New world models, GLM 5.2, robot waifus, and Midjourney’s AI spa: this week in AI

05 Jul 2026 01:07 75,300 views
This week in AI brings a wave of new open models for video, images, and science, a breakthrough open-source LLM in GLM 5.2, powerful robotics demos, and even Midjourney’s surprising move into full‑body health scanning spas.

AI development is moving at a dizzying pace, and this week brought big updates across models, robotics, video, science, and even healthcare. From a new open-source frontier LLM and world simulators to robot companions and Midjourney’s surprise move into AI-powered spas, here are the most important launches and demos you should know about.

DreamXWorld: open-source AI world generation

DreamXWorld is a new open world model that can generate interactive environments from just a text prompt or reference images.

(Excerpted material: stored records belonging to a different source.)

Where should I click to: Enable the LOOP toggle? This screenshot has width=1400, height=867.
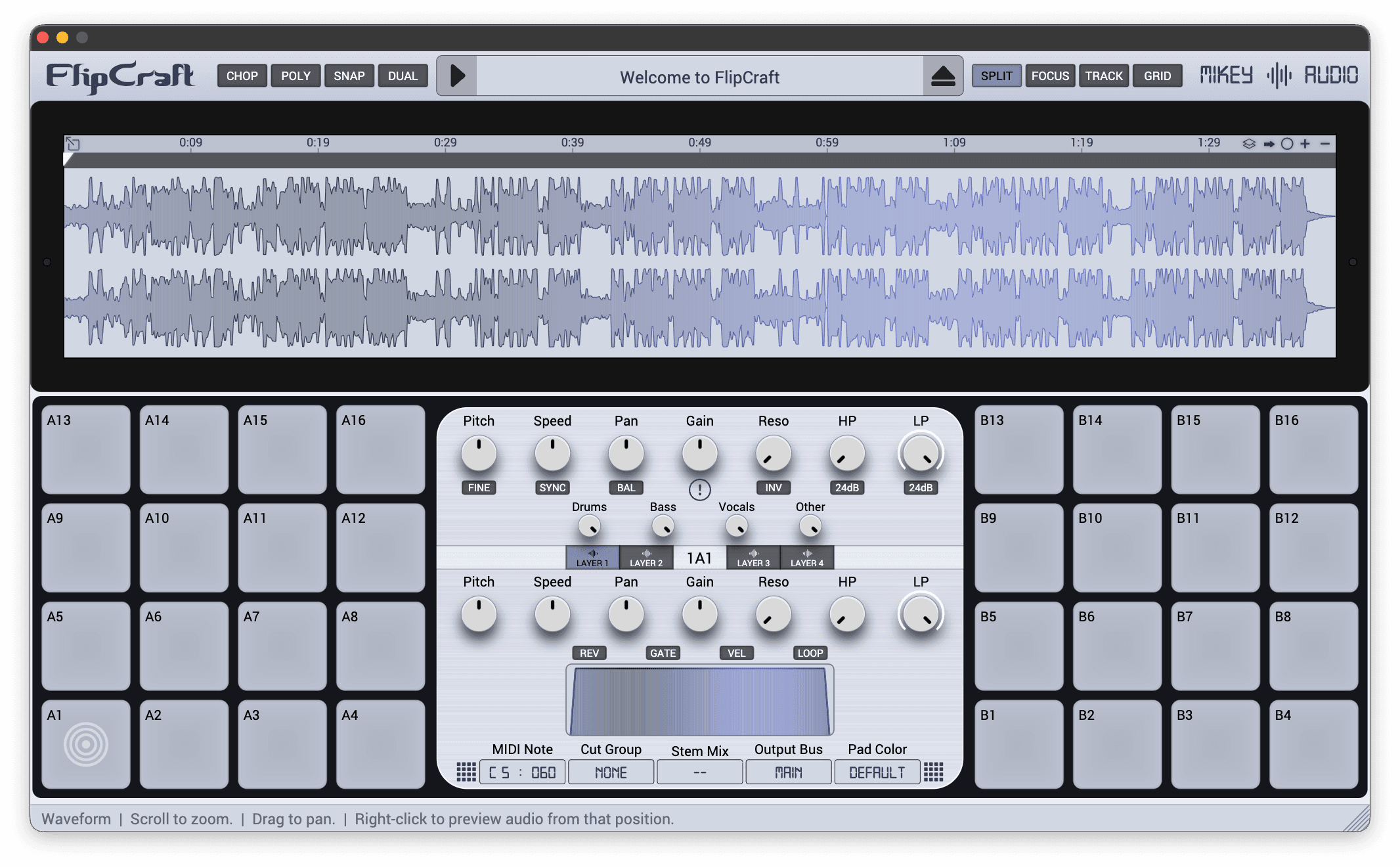click(x=810, y=653)
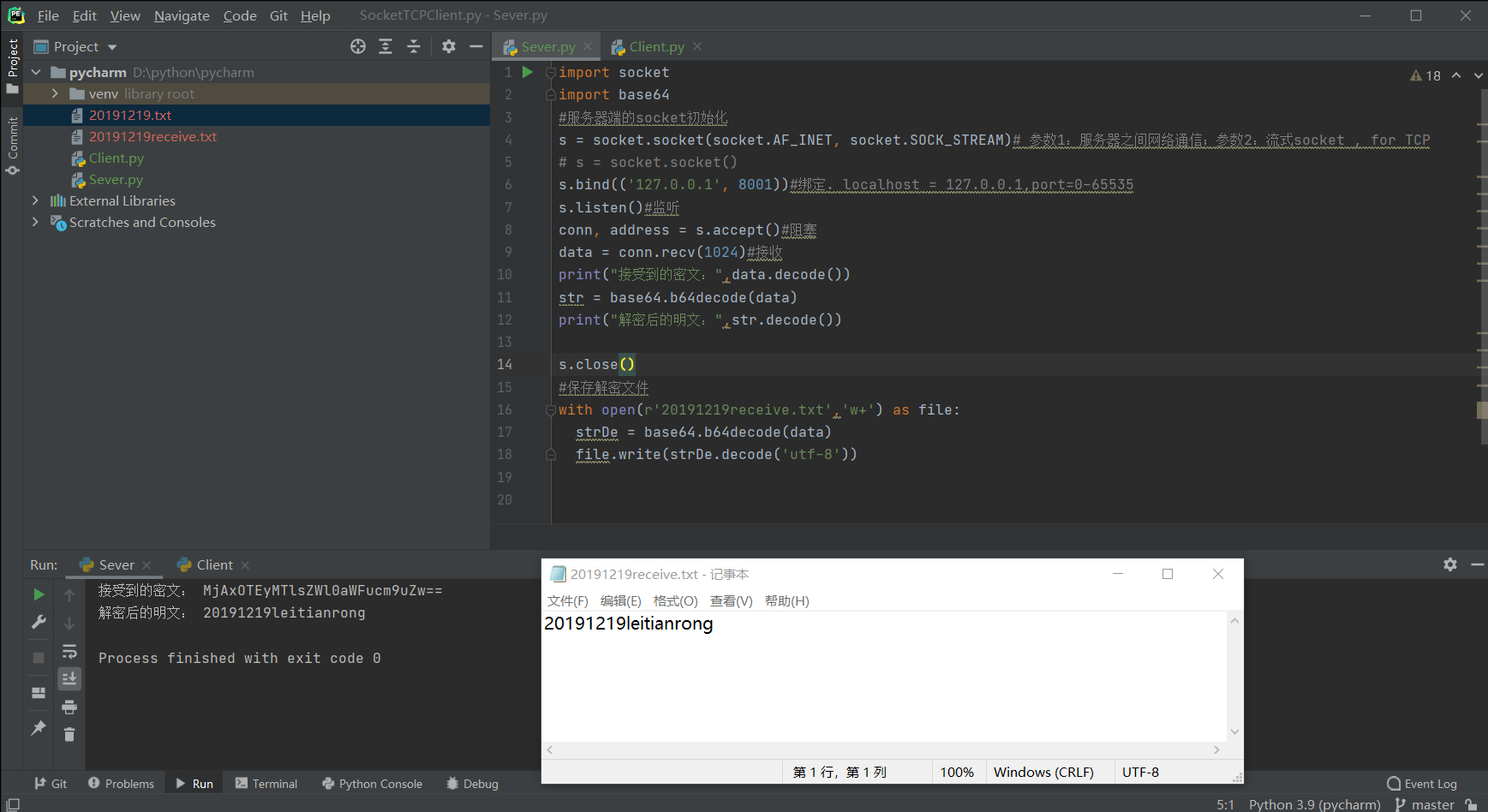Switch to the Client.py editor tab
The width and height of the screenshot is (1488, 812).
click(655, 47)
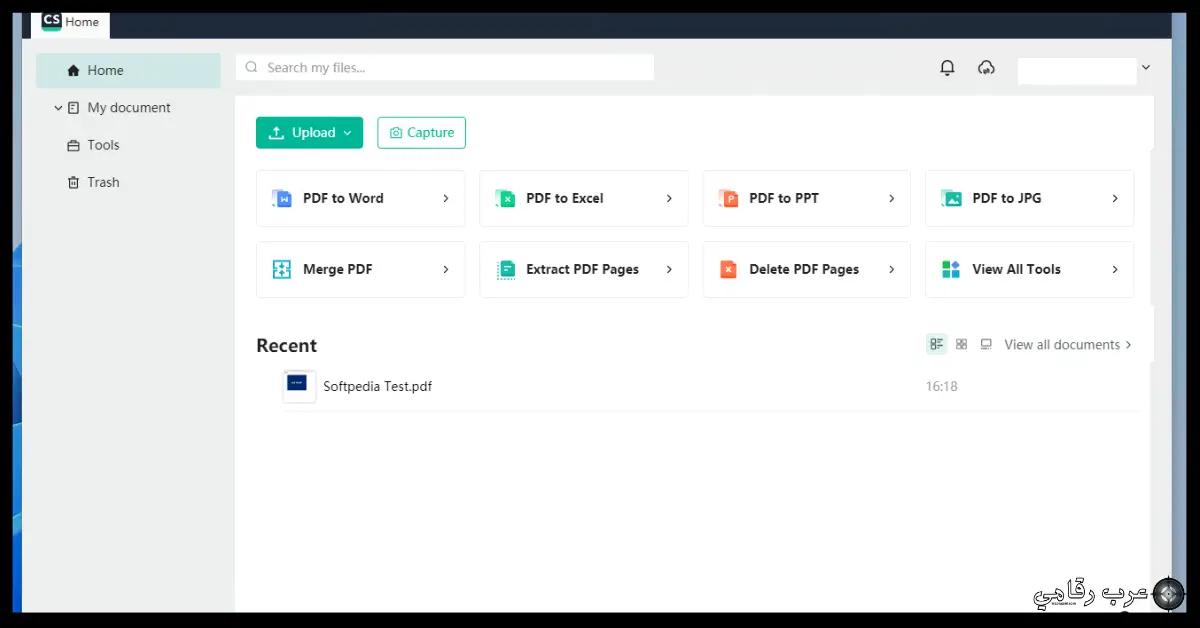Viewport: 1200px width, 628px height.
Task: Open View all documents
Action: pyautogui.click(x=1062, y=344)
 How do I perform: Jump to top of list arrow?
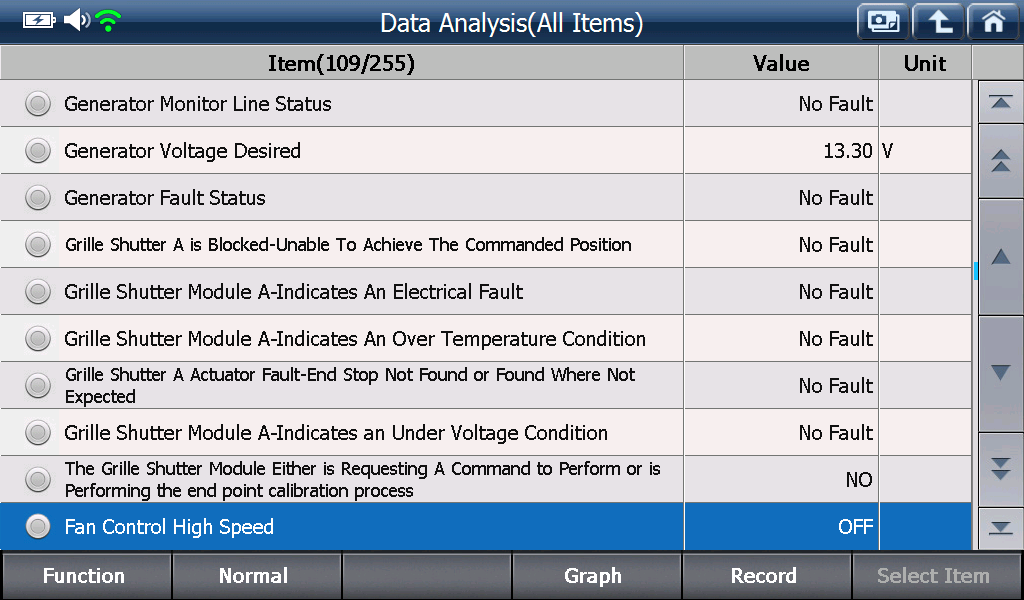[x=1000, y=102]
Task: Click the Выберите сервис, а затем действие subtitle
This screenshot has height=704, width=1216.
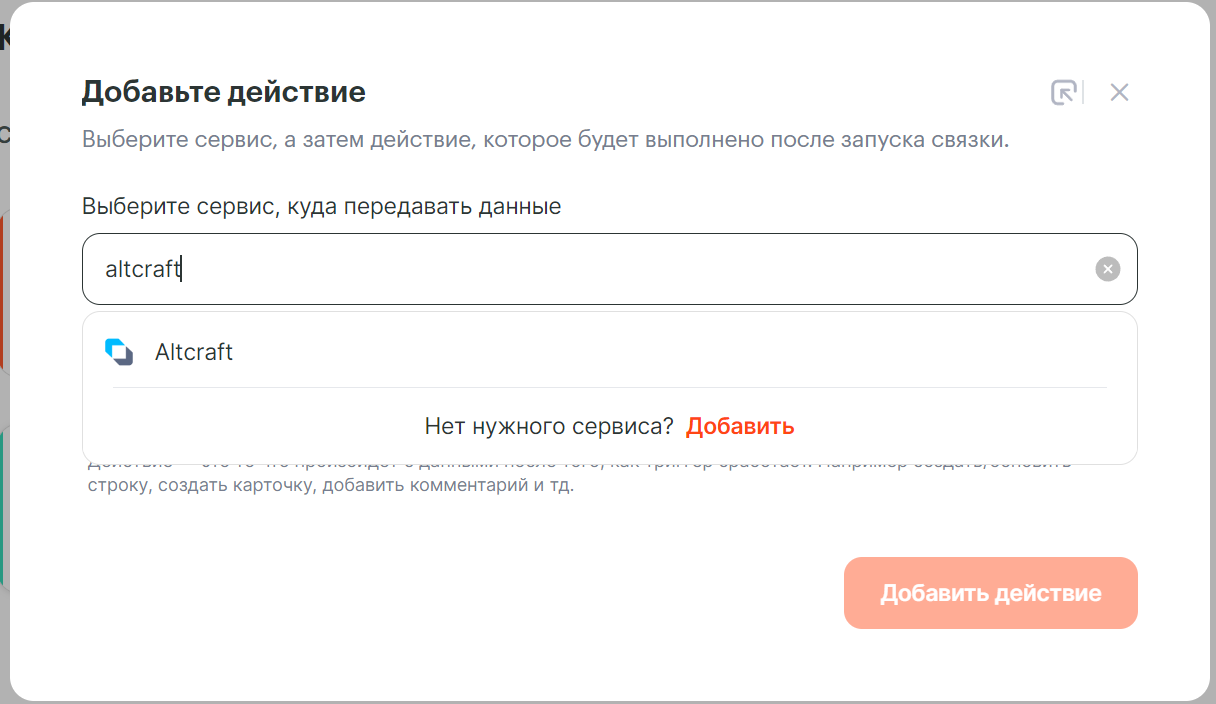Action: (545, 140)
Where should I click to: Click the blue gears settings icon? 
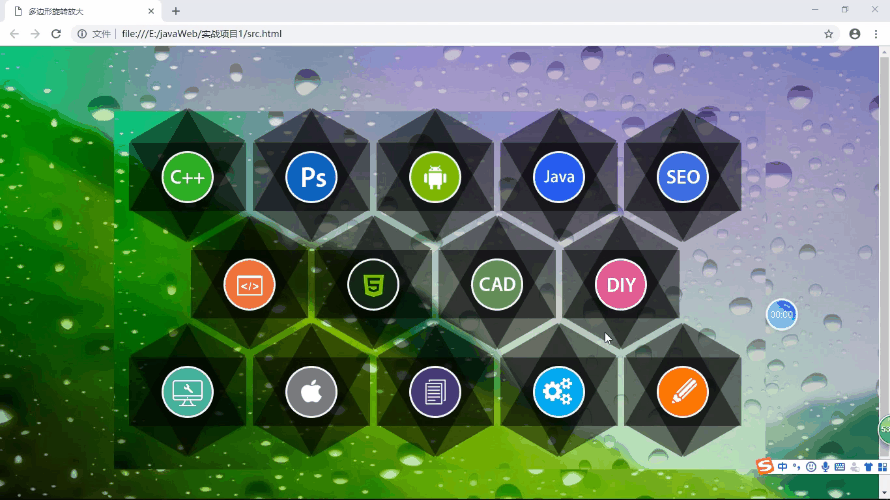pyautogui.click(x=558, y=392)
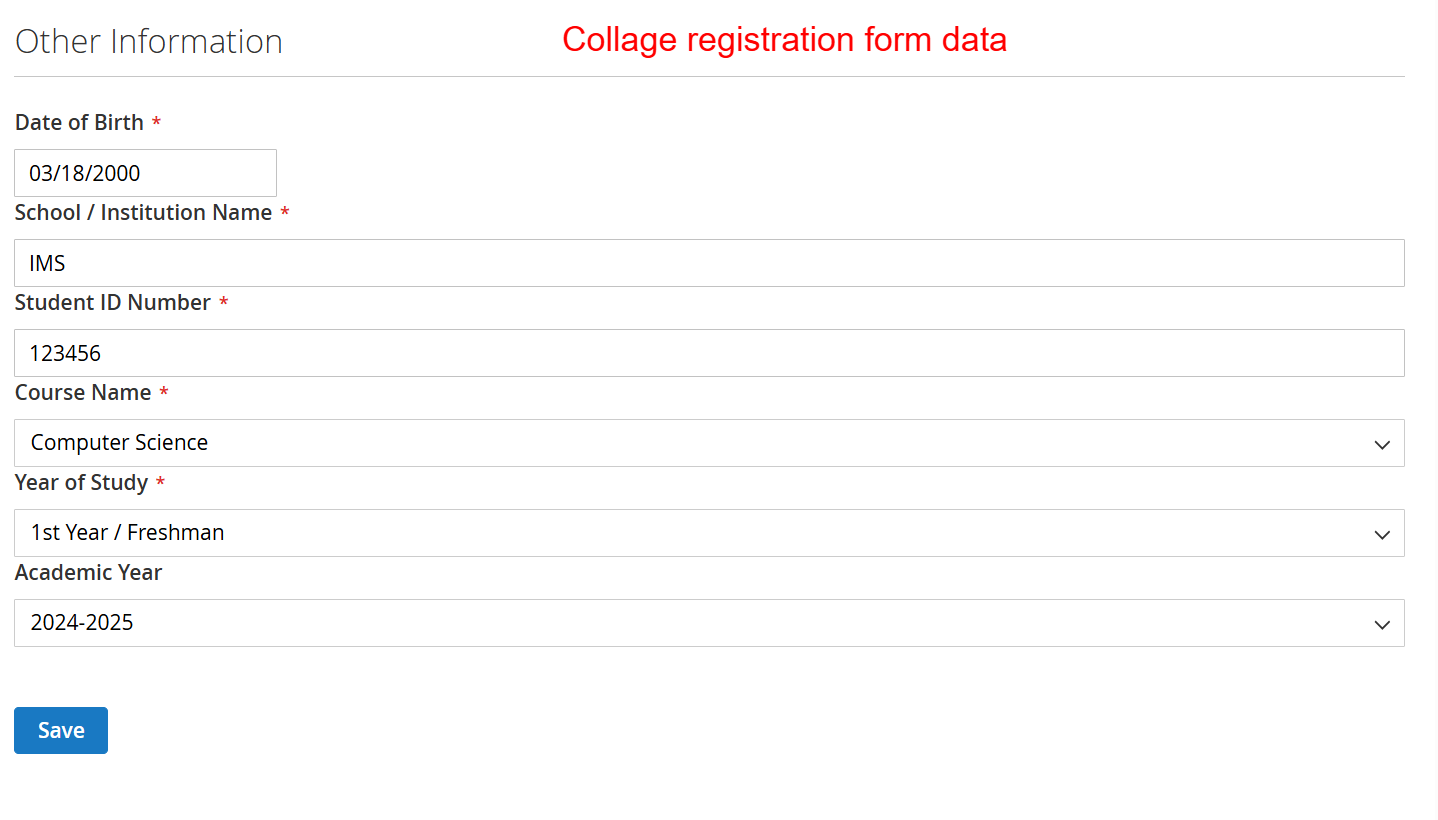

Once a world is created, you can explore it, control the camera, and trigger events using action or event prompts.

The model takes in instructions like movement, camera control, or scene events and outputs a continuously evolving environment. It’s flexible enough to handle many subjects and settings—adding a drone, riding a motorcycle, driving a car, and more—while keeping the scene coherent over long sequences.

DreamXWorld is trained on a mix of Unreal Engine gameplay and real-world videos, so it learns both realistic motion and game-like interactions. Compared to other world models like LingBot World or HY World Play, it shows stronger consistency across hundreds of frames.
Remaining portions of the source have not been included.